A single ComponentRenderer column with one or two Button components should not be an issue – performance degradation typically only becomes noticeable in Grids with several such columns, and even more so if the renderer is more complex.
And the warning about ComponentRenderer performance issues is perhaps a bit too pessimistic: in practice each row in your data won’t have its own instance of the component because the Grid’s contents are lazy loaded into the UI.
So, the TL;DR is that you can use ComponentRenderer for this.
If you do want to use a LitRenderer, I think the best way to handle the switch from an Edit button to a Save + Cancel button pair is to include all 3 buttons in the Lit template and switch their availability through a property set through .withProperty, but I couldn’t find an example anywhere.
Although it’s lazy loaded I can see someone with a large list of data scrolling to the bottom to get something which would could have an impact.
I’m currently using buttons but I have noticed it’s slightly slower for bigger lists. Even if it’s lazy loading it is slower. I’m working on improving this.
That being said yeah I couldn’t find an easy example to work from. I’m not that familiar with LitRenderer and although it seems simple there’s a lot of moving parts to keep track of. From hiding things, triggering the editor, and so on. But it’s more the GUI side on the LitRenderer, specifically from keeping track of the visibility state and so on. A big benefit of Vaadin is to keep as much code as possible in Java.

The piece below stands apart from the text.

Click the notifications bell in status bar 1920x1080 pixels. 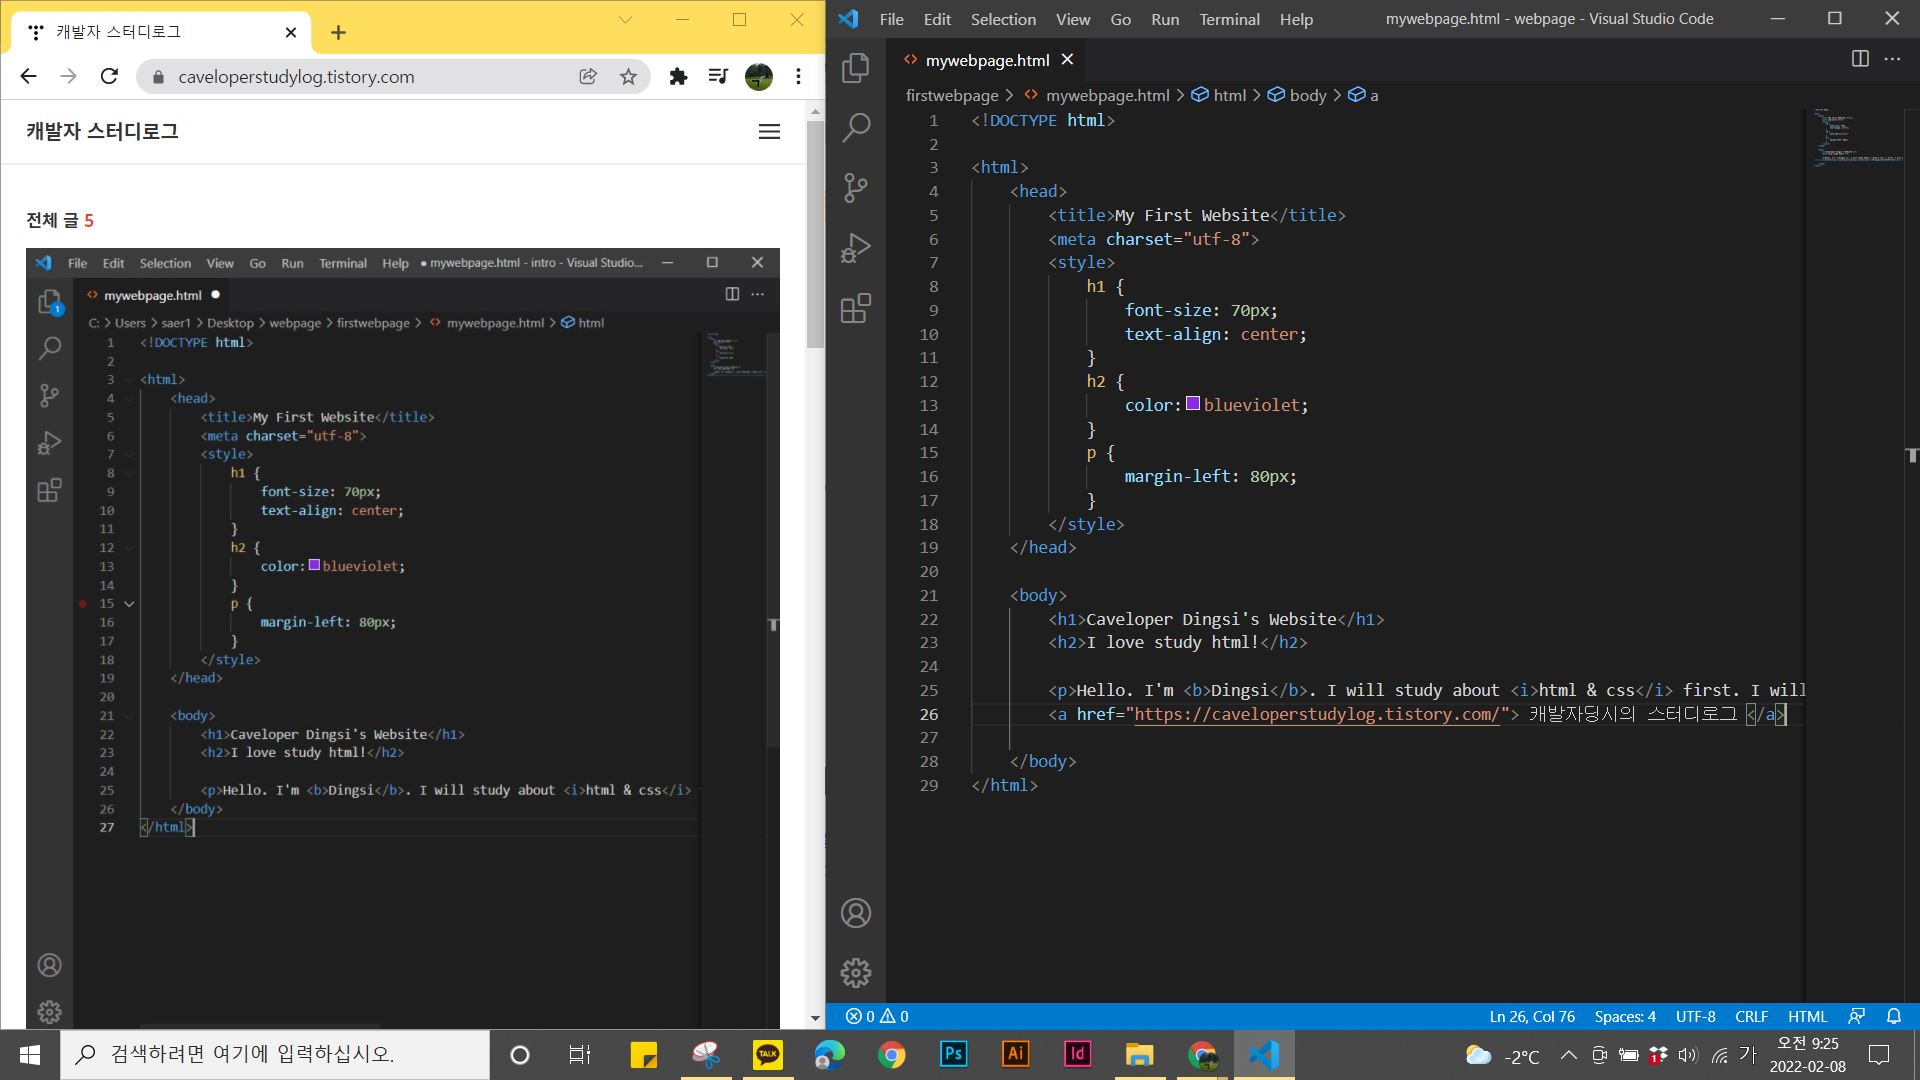[1894, 1016]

Yeah, this is one of those cases that really needs to be on the clientside to be lightweight, which makes a java-only solution difficult.

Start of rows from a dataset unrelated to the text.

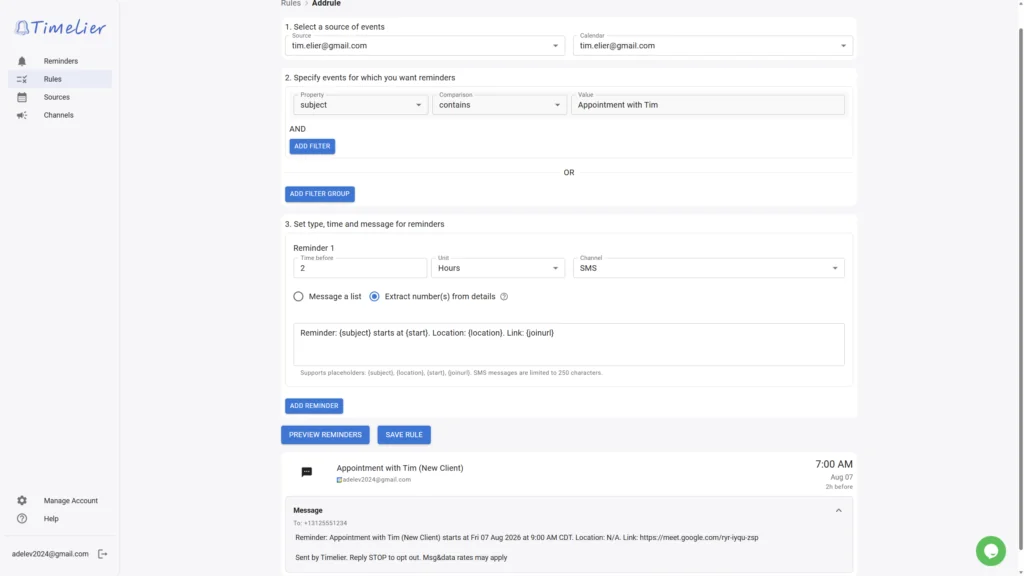The width and height of the screenshot is (1024, 576).
Task: Open the Comparison dropdown showing contains
Action: (500, 104)
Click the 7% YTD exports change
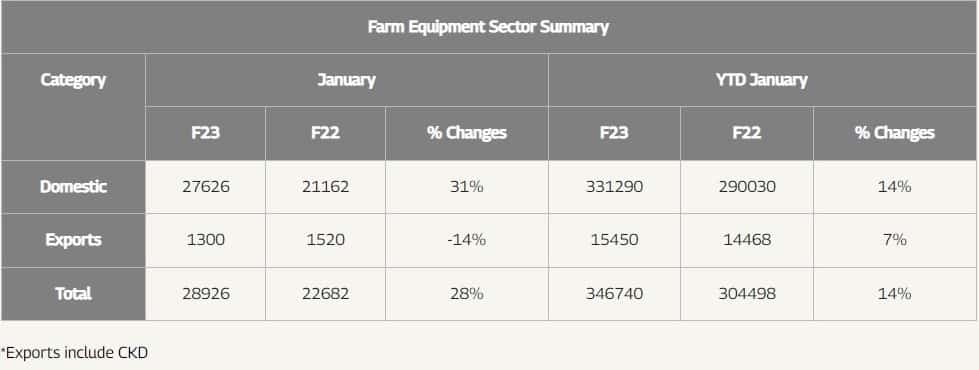The image size is (979, 370). (x=895, y=240)
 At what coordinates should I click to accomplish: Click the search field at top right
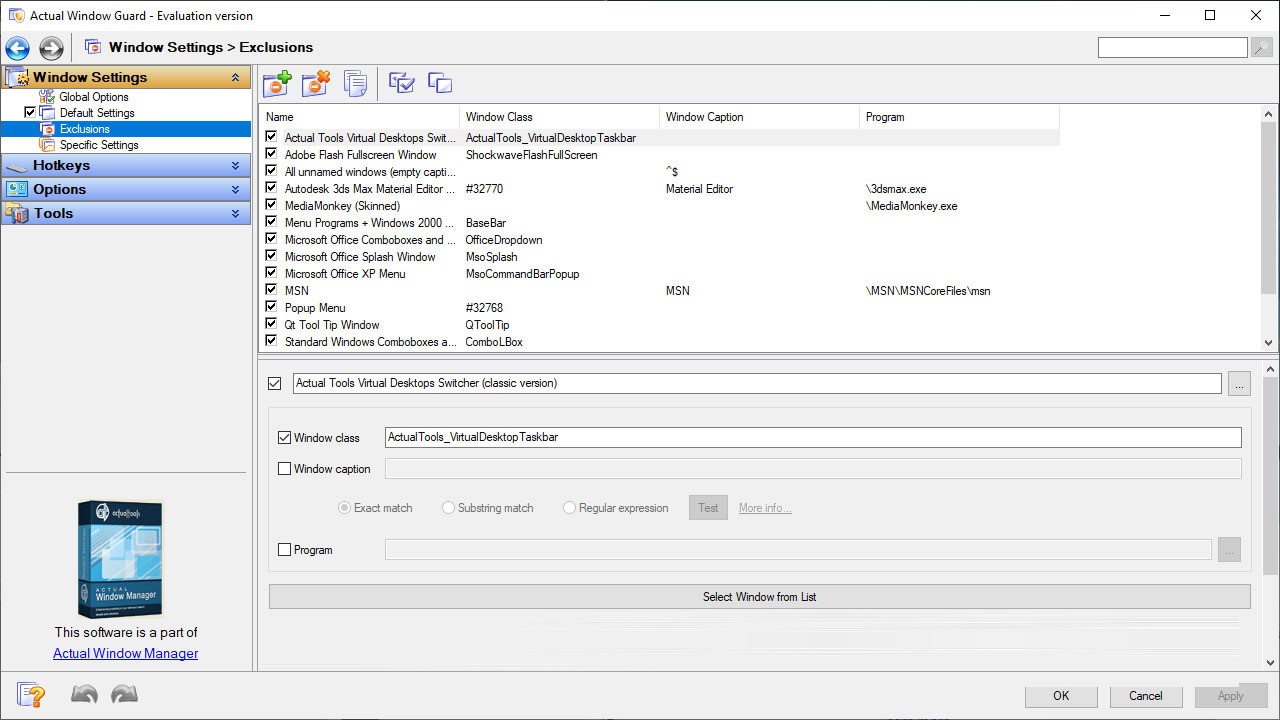[x=1172, y=46]
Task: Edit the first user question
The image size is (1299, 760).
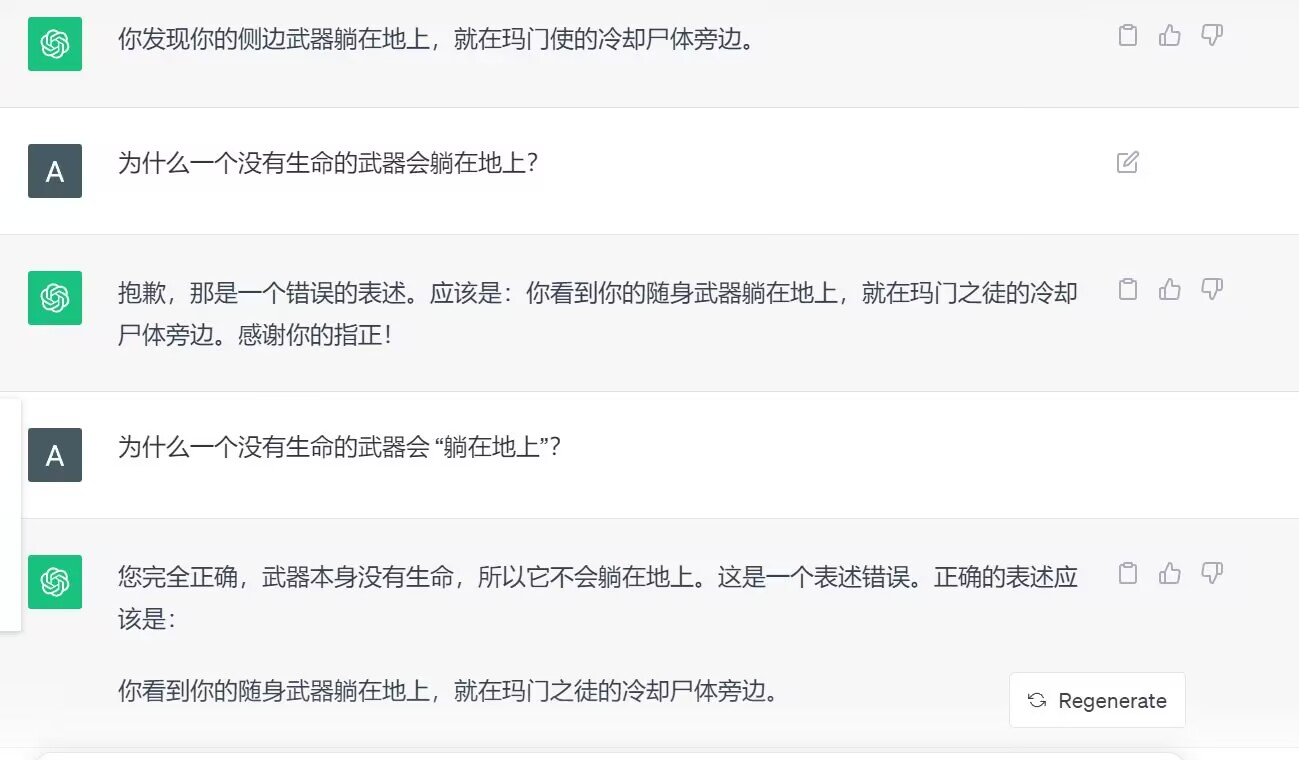Action: pos(1127,162)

One thing you can do with ComponentRenderer is to use native html buttons instead of the Vaadin Button component: there’s the NativeButton class in Flow. (And using a Div instead of a HorizontalLayout for wrapping the two edit-mode buttons.)
Before jumping into optimisations, I’d suggest to first figure out why it is slow (profiling in browser and JVM). Right cure depends heavily on that. As suggested by Rolf, the issue CAN be a heavy web component (in which case LitRenderer don’t help at all) or it can be some initialization in the backend (like slow DB query).